═════ Passage provided

# What kind of light



## WillieT (Aug 25, 2010)

should I use for indoors. I am about to get back into selling on ebay, and want to know what kind of light I need. I want to get out as cheaply as possible. In the past I used a chrome, flexible 3 way floor lamp that I got at a garage sale, and it worked quite well. Unfortunately I gave it to someone and it is now gone. Thanks for suggestions.


----------



## BobBobber (Aug 29, 2015)

I'd bounce an electronic flash with Gary Fong Lightsphere. Simple and quick soft lighting. Floor lamp is cheap but not best choice. Guess it depends on what you want to sell on eBay and how well you want to present it.


----------



## Pocketfisherman (May 30, 2005)

I use a speedlight (strobe) that mounts to my camera, only I place it off to the side about 45 degrees in front of the object connected by cable to my camera. I put a silver reflector panel off to the side of the subject at 90 degrees to bounce light to the far side and fill in the shadows. This gives you a bit of shadowline on one side of the object to add some depth to the image


----------



## BobBobber (Aug 29, 2015)

Pocketfisherman said:


> I use a speedlight (strobe) that mounts to my camera, only I place it off to the side about 45 degrees in front of the object connected by cable to my camera. I put a silver reflector panel off to the side of the subject at 90 degrees to bounce light to the far side and fill in the shadows. This gives you a bit of shadowline on one side of the object to add some depth to the image


 Looks plenty good enough for eBay ads.


----------



## WillieT (Aug 25, 2010)

Thanks for the replies. I will be selling a variety of things, but I will focus on cowboy boots. Good pics are very important when selling boots.


----------

══════════

Objective:
Answer these questions from the thread on indoor lighting for eBay photos:
(a) What lamp did WillieT use in the past?
(b) At what angle to the subject does Pocketfisherman place the silver reflector panel?
(c) What item does WillieT plan to focus on selling?
Rely only on the lighting thread for answers.

═════ Data records

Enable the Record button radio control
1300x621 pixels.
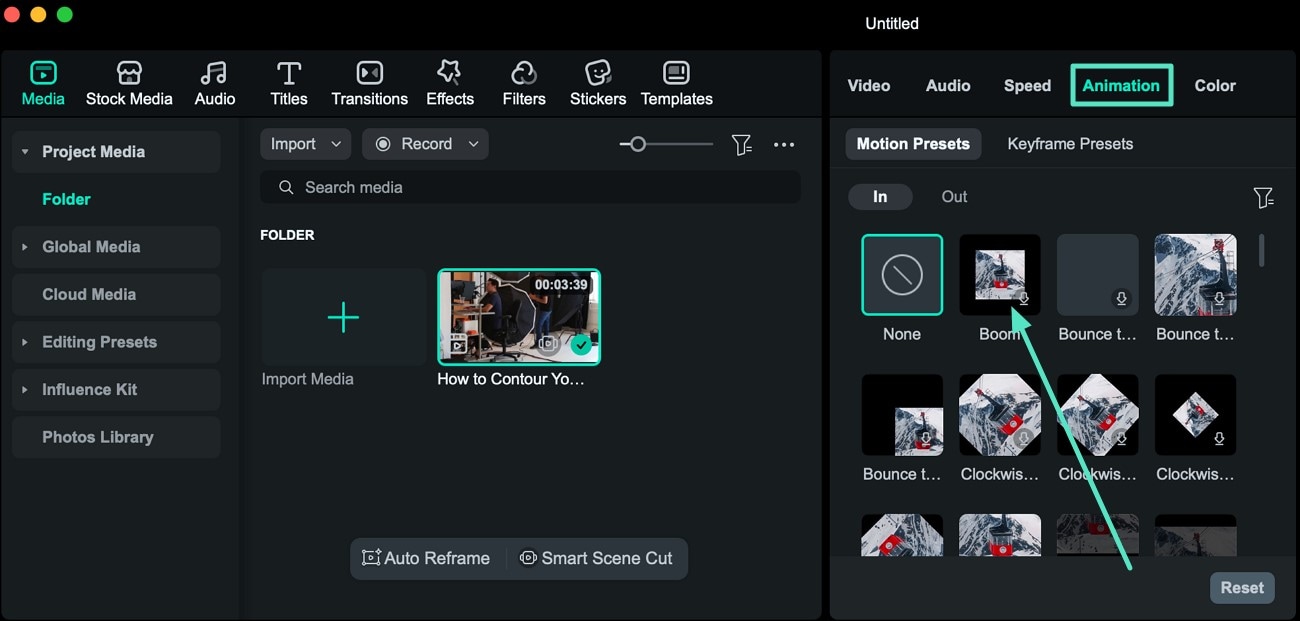click(383, 144)
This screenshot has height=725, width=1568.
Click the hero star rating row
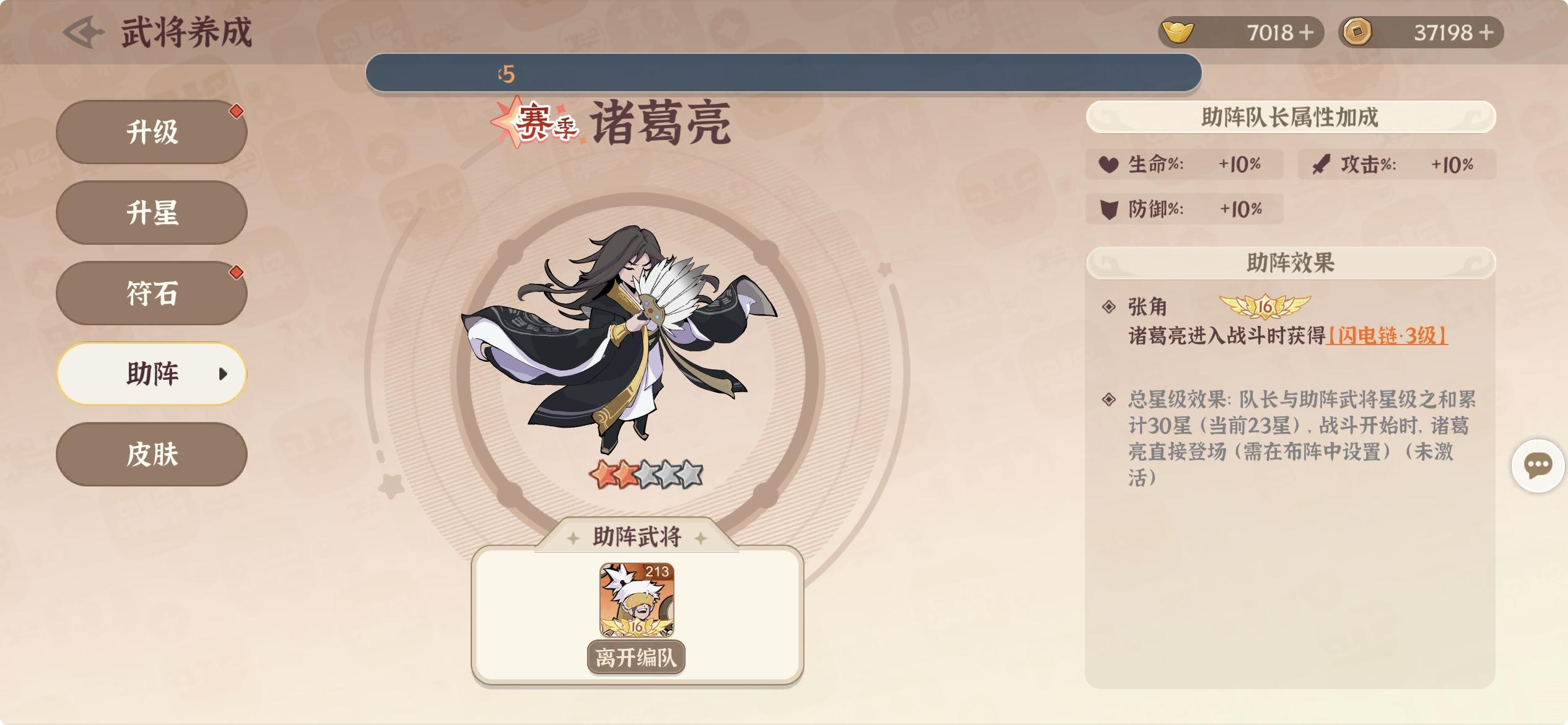point(646,475)
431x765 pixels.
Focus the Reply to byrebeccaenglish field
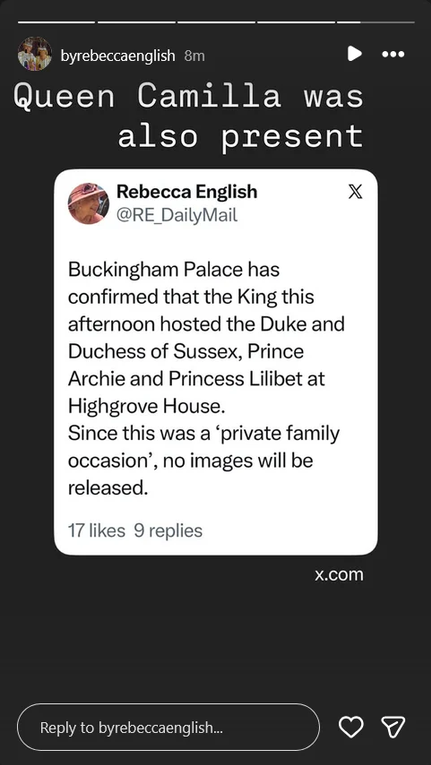[x=168, y=727]
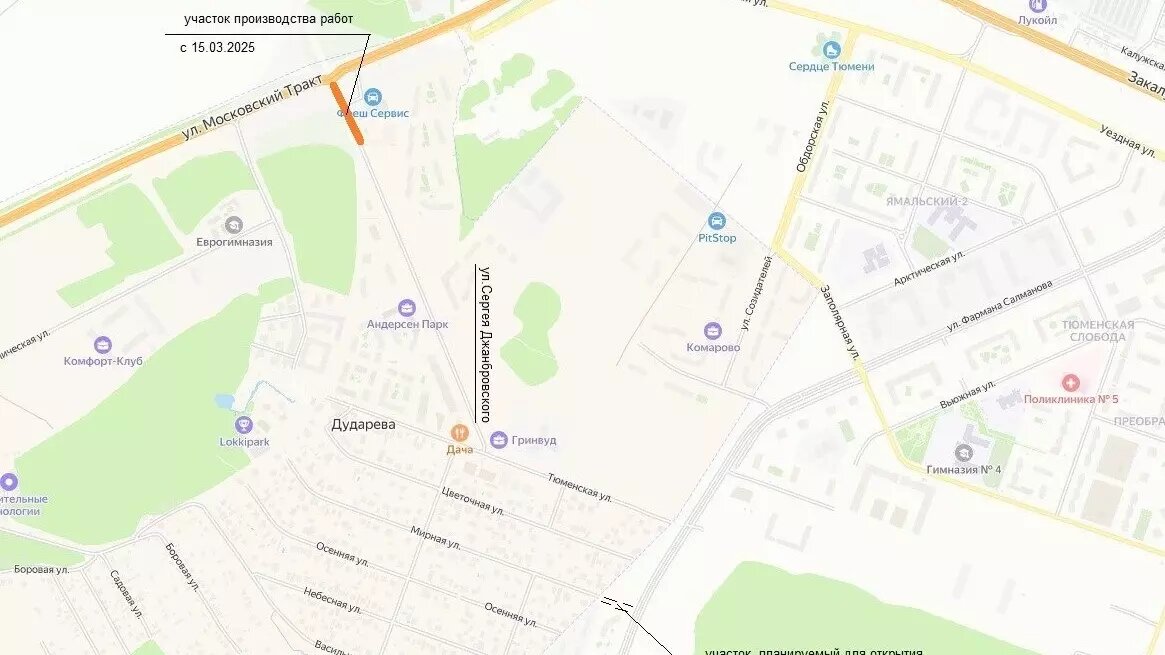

══════════

Output of the task:
(a) A chrome, flexible 3-way floor lamp bought at a garage sale.
(b) 90 degrees, off to the side of the subject.
(c) Cowboy boots.